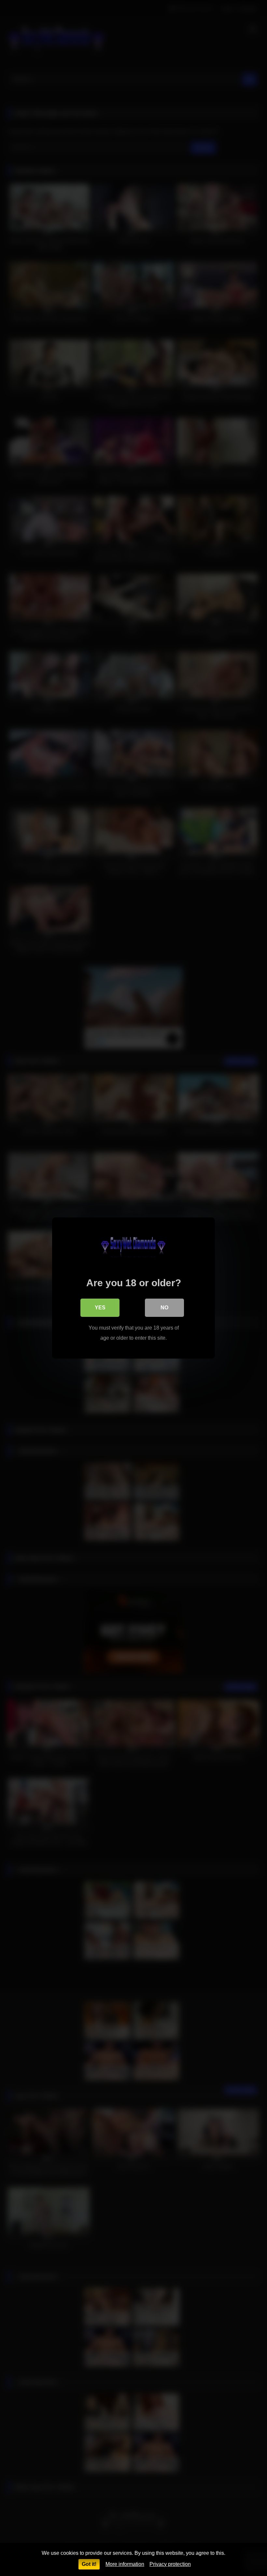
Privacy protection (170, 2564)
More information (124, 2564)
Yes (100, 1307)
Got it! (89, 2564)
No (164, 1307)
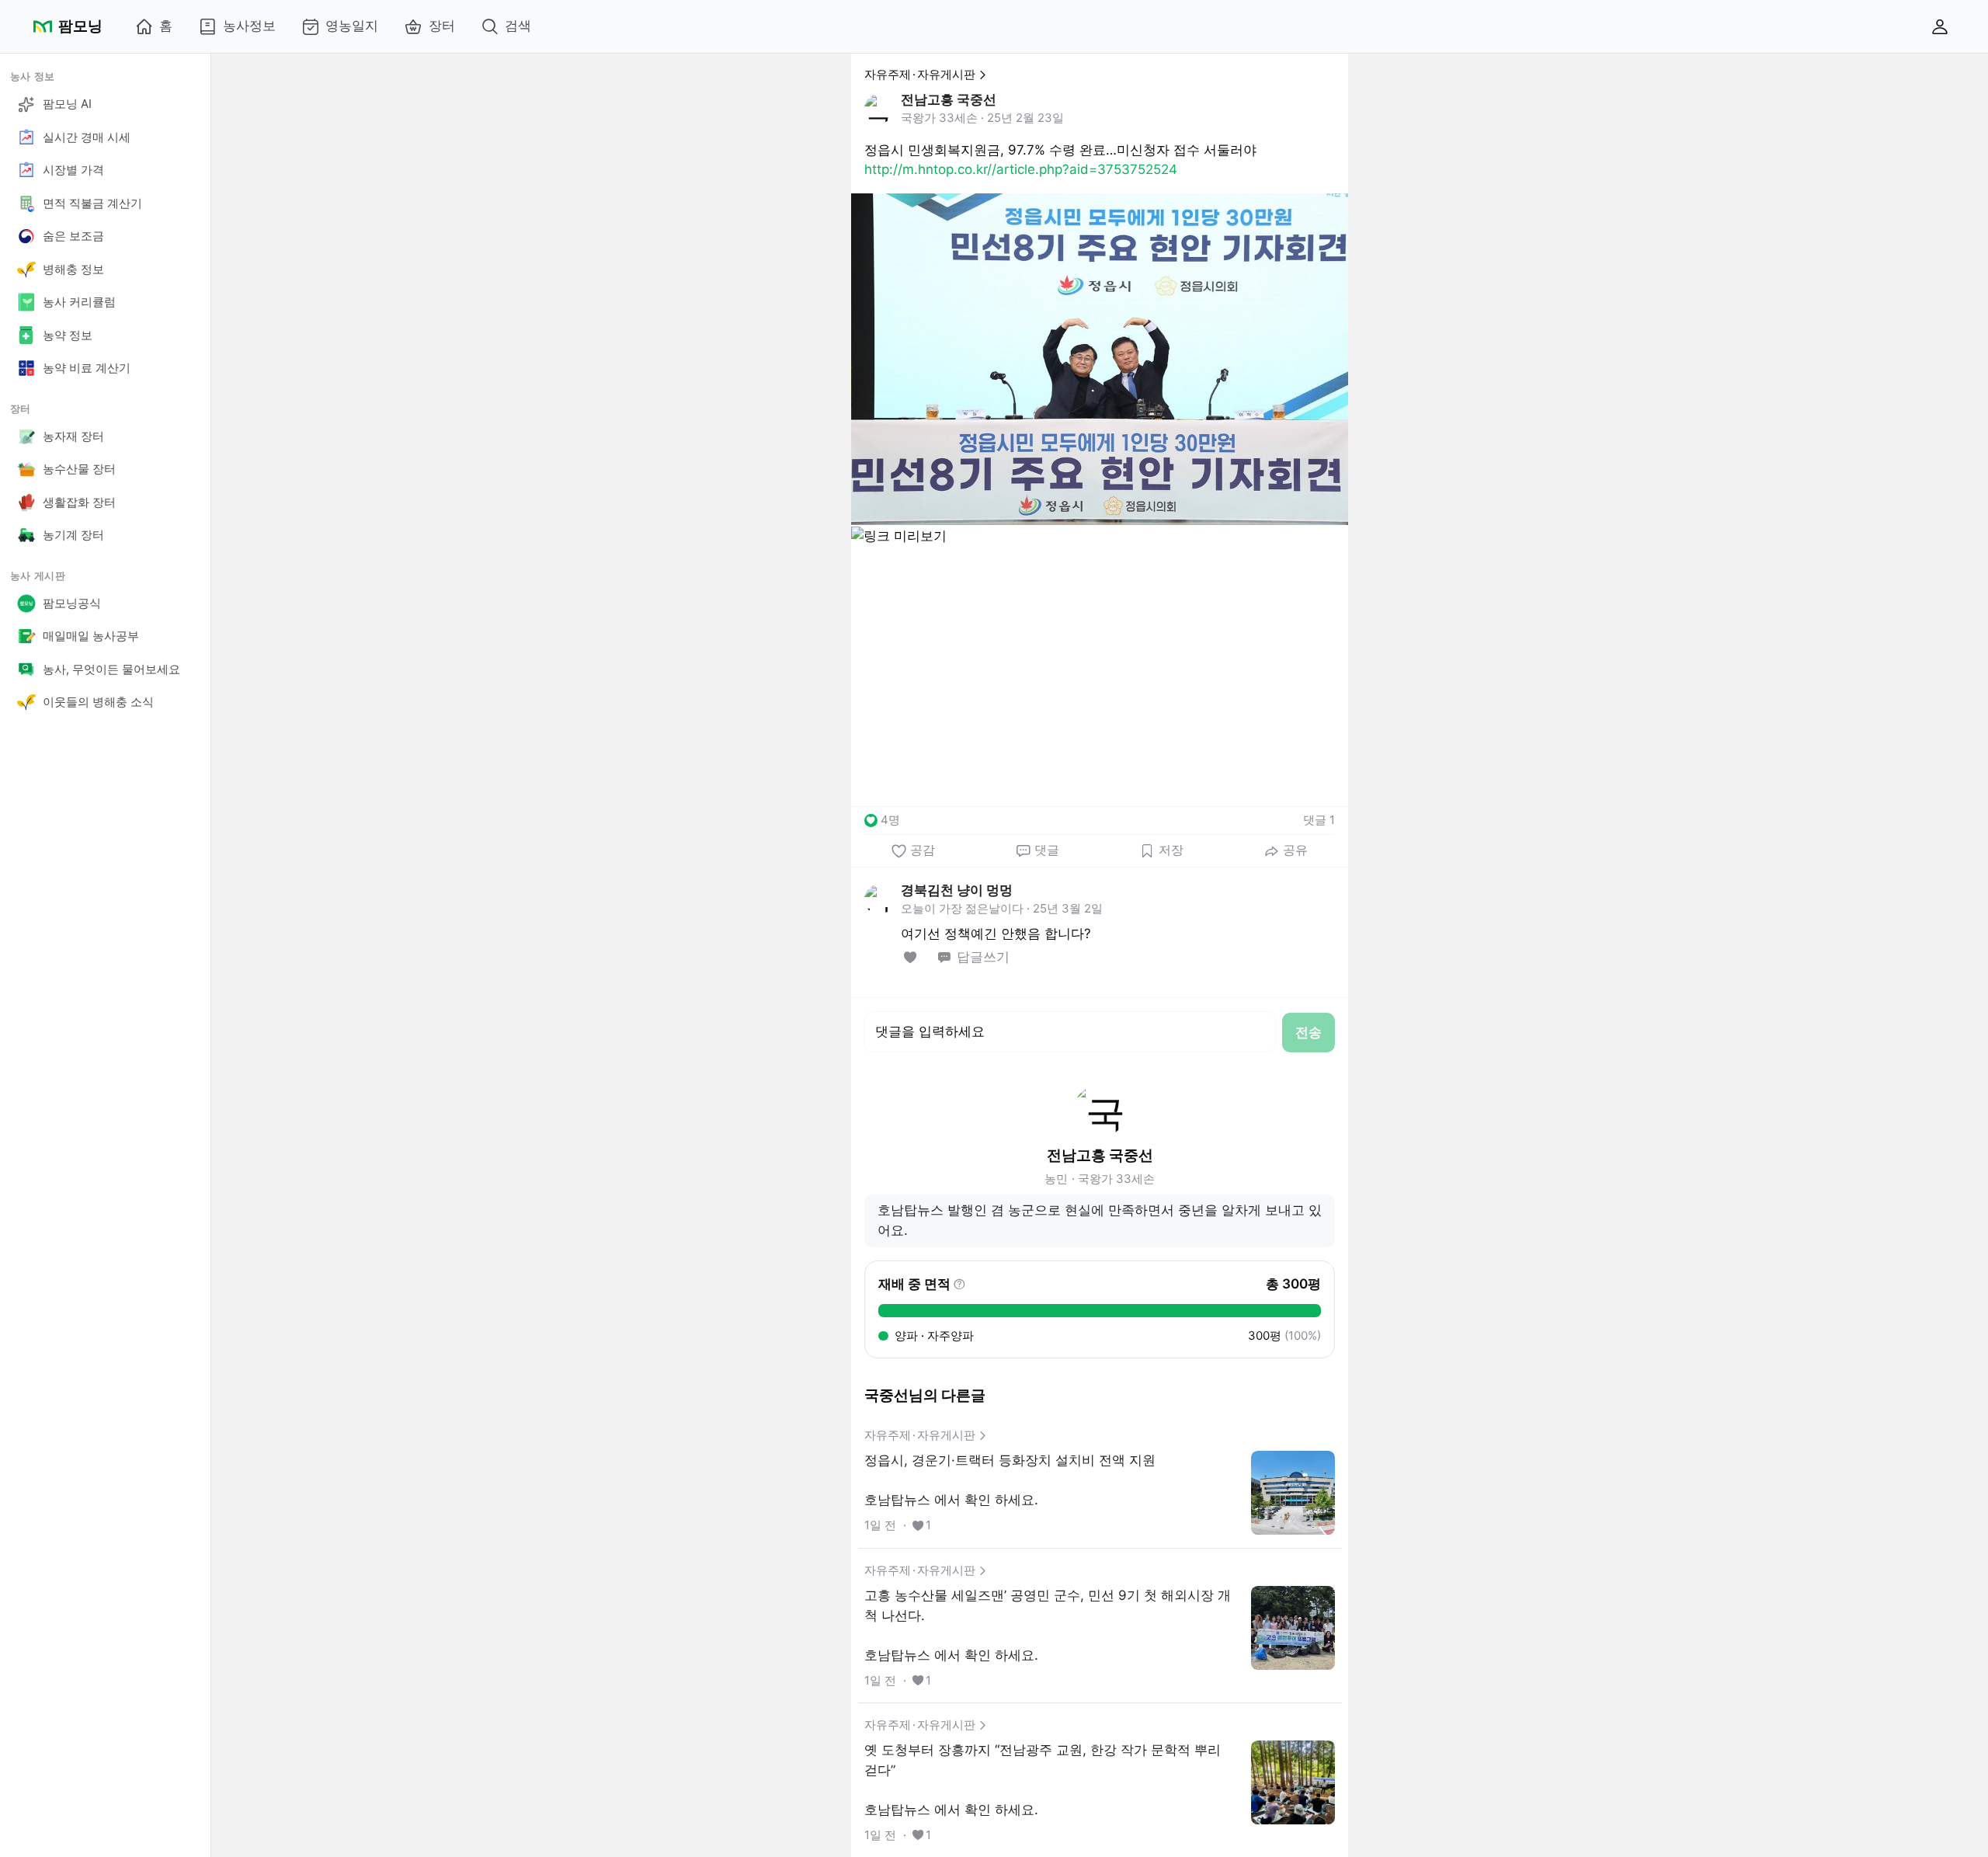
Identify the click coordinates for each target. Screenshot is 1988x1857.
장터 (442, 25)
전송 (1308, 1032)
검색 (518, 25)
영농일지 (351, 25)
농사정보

Directions for this task:
Set down the whole listing exactly as given, except for the pictures.

Result for this task:
Privacy protection (170, 2564)
More information (124, 2564)
Yes (100, 1307)
Got it! (89, 2564)
No (164, 1307)
Identify the click coordinates for each target. Screenshot is 1988x1857.
장터 (442, 25)
전송 (1308, 1032)
검색 (518, 25)
영농일지 (351, 25)
농사정보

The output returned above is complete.